**WORK REQUIRED**: Begin at the line that contains "Screen dimensions: 1565x577" and stop after the line that contains "This screenshot has width=1080, height=434.". Give those lines again, updated so that "search input" reads "search field", with everything else unchanged.

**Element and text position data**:

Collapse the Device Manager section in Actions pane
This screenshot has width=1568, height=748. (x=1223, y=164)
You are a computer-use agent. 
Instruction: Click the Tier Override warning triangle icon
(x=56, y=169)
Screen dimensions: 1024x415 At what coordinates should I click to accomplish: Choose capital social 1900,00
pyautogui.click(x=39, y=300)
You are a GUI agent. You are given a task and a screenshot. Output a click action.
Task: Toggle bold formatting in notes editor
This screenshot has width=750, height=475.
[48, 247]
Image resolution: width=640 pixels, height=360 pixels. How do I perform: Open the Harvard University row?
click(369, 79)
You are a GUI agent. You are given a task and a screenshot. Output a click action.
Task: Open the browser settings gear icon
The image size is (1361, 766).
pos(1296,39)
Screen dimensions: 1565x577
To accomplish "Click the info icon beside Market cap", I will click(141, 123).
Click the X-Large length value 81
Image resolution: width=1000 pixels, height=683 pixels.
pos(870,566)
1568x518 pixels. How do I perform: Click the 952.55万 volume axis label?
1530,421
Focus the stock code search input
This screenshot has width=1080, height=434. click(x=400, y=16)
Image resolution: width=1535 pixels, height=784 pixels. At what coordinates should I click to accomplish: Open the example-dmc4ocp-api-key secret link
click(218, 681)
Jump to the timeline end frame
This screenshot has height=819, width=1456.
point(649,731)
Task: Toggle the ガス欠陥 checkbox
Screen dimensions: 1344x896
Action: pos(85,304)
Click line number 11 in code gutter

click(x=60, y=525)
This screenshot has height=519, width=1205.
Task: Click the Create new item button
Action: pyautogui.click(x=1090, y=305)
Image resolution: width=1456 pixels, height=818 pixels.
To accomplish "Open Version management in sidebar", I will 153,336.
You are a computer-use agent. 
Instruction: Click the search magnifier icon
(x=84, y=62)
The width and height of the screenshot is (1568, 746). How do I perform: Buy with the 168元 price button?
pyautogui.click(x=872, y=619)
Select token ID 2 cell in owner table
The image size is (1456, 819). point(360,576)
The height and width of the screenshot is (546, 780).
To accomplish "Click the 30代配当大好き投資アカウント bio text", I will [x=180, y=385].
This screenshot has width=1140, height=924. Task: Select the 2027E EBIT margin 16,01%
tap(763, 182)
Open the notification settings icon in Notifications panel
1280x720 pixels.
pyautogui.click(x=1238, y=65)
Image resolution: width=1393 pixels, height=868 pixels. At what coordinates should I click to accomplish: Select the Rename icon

**OUTPUT**:
Screen dimensions: 1565x577
To accomplish "Click the info icon beside Market cap", I will click(141, 123).
Click the X-Large length value 81
Image resolution: width=1000 pixels, height=683 pixels.
pos(870,566)
1568x518 pixels. How do I perform: Click the 952.55万 volume axis label?
1530,421
Focus the stock code search field
This screenshot has width=1080, height=434. click(x=400, y=16)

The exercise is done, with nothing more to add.